*Instructions*
1. Using the passage about Enbridge, decide whether each statement agrees with it. For each, answer yes or no and quote the deciding words. (a) The Ontario government sold Hydro One to Enbridge. (b) Spectra owns more kilometres of long-haul gas pipelines than Enbridge. (c) Glenn Beaumont heads gas distribution at Enbridge.
2. According to the passage about Enbridge, at roughly what valuation did Hydro One go public?
3. List every company named in the passage about Enbridge.

*Text shown*
☆ ☆ ☆ ☆ ☆
Publicly, Enbridge chief executive officer Al Monaco has expressed goals to expand in power and natural gas. Privately, he's already pursued deals to achieve them. When the Ontario government started mulling a monetization of Hydro One, its massive electricity distribution utility, Enbridge expressed interest in buying the company, according to someone familiar with the talks.

At the time, Ontario was still figuring out what to do with Hydro One. In the end, the government decided to take the utility public, so that it could be sold in chunks, allowing it to retain a piece and benefit if power asset prices rose over time (and they have). Buying the utility would have been major for Enbridge – Hydro One went public with roughly a $12-billion valuation – but ultimately there was no deal.

With Hydro One out of the picture, Enbridge got even more vocal about why it wanted to expand its natural gas portfolio. "More diversification of supply means more reliability," Glenn Beaumont, the company's head of gas distribution, said at the investor day last October. "So we are working on behalf of our customers to access these lower-cost natural gas supplies in the nearby northeast U.S., including, of course, Marcellus and Utica, all of which helps to maintain and extend our price advantage."

The Spectra deal, announced Tuesday, ticks those boxes. Enbridge currently has 3,560 kilometres of long-haul gas pipelines, while Spectra owns 27,520 kilometres – notably, Spectra's run right through the northeast U.S. The target also has enviable midstream assets – or natural gas processing plants – in British Columbia's Montney formation. Combined, the two companies will generate roughly half of their cash flow from natural gas.

"You're diversifying between oil and gas; you're diversifying by geography," Enbridge's CEO said, summarizing the deal.
☆ ☆ ☆ ☆ ☆
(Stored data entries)
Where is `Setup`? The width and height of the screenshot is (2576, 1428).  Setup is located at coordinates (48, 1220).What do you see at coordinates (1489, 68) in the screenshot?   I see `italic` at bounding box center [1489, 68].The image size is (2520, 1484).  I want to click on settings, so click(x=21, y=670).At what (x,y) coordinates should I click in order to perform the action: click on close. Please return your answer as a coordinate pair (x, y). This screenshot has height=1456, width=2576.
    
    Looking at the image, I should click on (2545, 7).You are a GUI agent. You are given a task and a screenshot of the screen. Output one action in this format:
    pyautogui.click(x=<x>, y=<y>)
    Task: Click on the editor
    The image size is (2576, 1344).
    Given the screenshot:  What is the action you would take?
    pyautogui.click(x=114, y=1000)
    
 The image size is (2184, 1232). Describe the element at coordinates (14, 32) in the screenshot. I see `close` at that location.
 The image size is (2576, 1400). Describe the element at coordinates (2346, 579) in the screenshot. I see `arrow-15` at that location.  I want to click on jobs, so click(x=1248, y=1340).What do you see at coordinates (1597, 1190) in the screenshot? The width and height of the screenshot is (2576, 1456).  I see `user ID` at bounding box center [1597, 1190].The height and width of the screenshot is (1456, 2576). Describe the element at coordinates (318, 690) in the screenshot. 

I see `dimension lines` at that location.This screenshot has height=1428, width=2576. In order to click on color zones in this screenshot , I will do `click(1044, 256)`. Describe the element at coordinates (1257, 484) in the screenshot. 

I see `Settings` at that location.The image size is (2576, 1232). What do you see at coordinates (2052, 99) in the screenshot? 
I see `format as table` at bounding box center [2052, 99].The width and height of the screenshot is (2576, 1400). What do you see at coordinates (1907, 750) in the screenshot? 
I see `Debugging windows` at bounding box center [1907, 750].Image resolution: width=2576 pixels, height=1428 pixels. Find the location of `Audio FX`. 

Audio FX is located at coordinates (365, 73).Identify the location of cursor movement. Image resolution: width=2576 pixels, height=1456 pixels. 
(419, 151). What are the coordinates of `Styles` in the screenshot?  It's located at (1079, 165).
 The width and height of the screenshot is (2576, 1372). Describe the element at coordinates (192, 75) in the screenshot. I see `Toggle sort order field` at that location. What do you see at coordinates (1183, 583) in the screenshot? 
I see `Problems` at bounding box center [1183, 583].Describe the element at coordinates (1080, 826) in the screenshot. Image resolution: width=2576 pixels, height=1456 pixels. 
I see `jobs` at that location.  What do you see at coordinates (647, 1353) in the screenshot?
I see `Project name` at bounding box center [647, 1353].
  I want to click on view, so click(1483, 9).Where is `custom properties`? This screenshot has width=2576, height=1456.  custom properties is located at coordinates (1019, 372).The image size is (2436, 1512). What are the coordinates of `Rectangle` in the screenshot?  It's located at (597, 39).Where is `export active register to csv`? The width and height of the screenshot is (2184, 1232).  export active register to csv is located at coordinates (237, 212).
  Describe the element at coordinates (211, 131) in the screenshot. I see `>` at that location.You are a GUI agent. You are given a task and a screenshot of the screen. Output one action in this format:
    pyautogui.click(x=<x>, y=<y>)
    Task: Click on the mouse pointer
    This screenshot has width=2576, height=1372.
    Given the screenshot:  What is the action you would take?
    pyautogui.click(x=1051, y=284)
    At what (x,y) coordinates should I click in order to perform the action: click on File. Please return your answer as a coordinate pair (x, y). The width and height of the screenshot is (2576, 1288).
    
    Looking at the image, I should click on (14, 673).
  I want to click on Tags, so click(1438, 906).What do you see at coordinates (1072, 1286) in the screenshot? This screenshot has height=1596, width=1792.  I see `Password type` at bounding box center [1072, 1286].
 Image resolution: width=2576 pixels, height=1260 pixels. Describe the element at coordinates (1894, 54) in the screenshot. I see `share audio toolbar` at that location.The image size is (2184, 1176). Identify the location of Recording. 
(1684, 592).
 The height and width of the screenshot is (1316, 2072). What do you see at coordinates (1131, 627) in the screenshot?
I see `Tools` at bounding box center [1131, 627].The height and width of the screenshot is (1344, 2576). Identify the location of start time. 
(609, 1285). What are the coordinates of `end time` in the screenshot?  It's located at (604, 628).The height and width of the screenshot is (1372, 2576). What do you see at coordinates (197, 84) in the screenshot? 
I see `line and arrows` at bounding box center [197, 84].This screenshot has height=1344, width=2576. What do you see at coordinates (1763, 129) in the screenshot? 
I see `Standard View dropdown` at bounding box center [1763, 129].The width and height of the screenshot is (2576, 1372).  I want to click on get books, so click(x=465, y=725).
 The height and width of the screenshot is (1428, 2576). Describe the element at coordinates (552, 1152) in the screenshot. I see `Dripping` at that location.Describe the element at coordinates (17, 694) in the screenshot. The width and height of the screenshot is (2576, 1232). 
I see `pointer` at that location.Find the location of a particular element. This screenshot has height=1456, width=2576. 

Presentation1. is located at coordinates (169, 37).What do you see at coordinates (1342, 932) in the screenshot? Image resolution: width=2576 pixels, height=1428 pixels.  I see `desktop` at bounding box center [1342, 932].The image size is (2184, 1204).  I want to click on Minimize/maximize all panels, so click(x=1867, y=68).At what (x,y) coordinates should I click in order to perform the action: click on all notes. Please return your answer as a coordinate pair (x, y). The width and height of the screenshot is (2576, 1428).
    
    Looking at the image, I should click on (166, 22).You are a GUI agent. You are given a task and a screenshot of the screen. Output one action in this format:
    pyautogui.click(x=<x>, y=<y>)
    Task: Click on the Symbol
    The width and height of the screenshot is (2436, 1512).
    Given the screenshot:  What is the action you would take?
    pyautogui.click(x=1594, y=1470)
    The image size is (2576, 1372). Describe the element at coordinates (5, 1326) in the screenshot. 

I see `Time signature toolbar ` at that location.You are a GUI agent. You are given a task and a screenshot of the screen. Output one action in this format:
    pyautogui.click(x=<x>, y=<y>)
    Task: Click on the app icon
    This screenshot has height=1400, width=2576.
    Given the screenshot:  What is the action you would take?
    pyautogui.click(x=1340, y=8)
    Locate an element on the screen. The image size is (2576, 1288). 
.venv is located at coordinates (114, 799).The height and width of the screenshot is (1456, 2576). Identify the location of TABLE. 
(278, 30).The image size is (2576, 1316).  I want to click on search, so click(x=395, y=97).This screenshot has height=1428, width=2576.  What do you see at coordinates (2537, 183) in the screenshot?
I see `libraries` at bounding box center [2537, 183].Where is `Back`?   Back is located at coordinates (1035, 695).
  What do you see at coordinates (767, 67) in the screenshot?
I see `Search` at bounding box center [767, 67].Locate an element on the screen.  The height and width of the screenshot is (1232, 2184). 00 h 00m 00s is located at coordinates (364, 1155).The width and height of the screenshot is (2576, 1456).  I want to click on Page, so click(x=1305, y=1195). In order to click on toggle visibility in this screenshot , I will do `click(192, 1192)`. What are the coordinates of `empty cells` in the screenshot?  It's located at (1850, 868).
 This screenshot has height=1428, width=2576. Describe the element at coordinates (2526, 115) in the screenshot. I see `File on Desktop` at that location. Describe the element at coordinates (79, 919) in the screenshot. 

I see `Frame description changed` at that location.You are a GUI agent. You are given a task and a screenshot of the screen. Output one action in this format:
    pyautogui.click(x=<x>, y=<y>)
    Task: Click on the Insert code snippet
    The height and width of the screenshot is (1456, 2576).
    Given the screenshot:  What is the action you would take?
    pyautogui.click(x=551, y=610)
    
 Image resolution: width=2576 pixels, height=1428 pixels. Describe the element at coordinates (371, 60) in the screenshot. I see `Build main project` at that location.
☆ ☆ ☆ ☆ ☆
*Solutions per task*
1.
(a) No: "ultimately there was no deal."
(b) Yes: "Enbridge currently has 3,560 kilometres of long-haul gas pipelines, while Spectra owns 27,520 kilometres"
(c) Yes: "Glenn Beaumont, the company's head of gas distribution"

2. Roughly $12 billion.

3. Enbridge, Hydro One, Spectra